If you like Kinky Curly’s Knot Today hair leave in, slippery elm and marshmallow root are probably a big reason why. These ingredients are listed among the first 3 on the ingredient list. This sparked my interest a few years ago when I came across these herbs at a local health food store. I figured if they were responsible for the effectiveness of a product my hair liked, it was worth it to try them in their purest form.
One thing all of the ingredients I will discuss have in common is they are commonly used for purposes other than hair care. Take slippery elm, for example. This herb can be taken in capsule form to treat anything from hemorrhoids and irritable bowel syndrome to stomach ulcers and urinary inflammations.
So what does it do for hair? It promotes healthy strands and helps manage tangles. It belongs to the category of herbs called mucilage plants (there’s a reason that word reminds you of mucous), it is slippery, almost slimy once it’s been extracted as a liquid. To try this herb, simply add 2–3 tablespoons to one cup of boiling water. Once you’ve boiled the mixture for about 15 minutes on low/medium use a strainer to separate the liquid.
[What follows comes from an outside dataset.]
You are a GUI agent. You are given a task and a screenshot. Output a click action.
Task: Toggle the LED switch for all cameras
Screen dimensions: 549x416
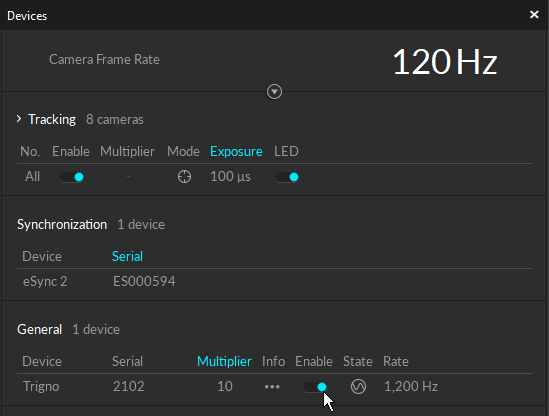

You should be left with a substance that feels slick to the touch.
And it can be extracted in a similar way for use on hair. Not only does it provide amazing slip for detangling, it can also treat psoriasis and dry scalp when applied to the root of your hair. Because these herbs are so similar, you might consider combining them to make your own super leave in, one that may put some store bought products to shame.
In recent years I think flaxseed gel has received far more attention than either marshmallow root or slippery elm. In large part because it not only provides moisturizing and detangling properties, it also has a sticky consistency that makes it a great substitute for traditional gel. Although flaxseed is a seed and not a herb, you will want to create your gel by following the same process as you would for the other herbs mentioned. If you make enough gel to last for a week be sure to refrigerate it and enjoy the styling benefits minus the dryness traditional gels can cause.
Have you tried any of these natural detanglers? If so, what did you like or not like about them?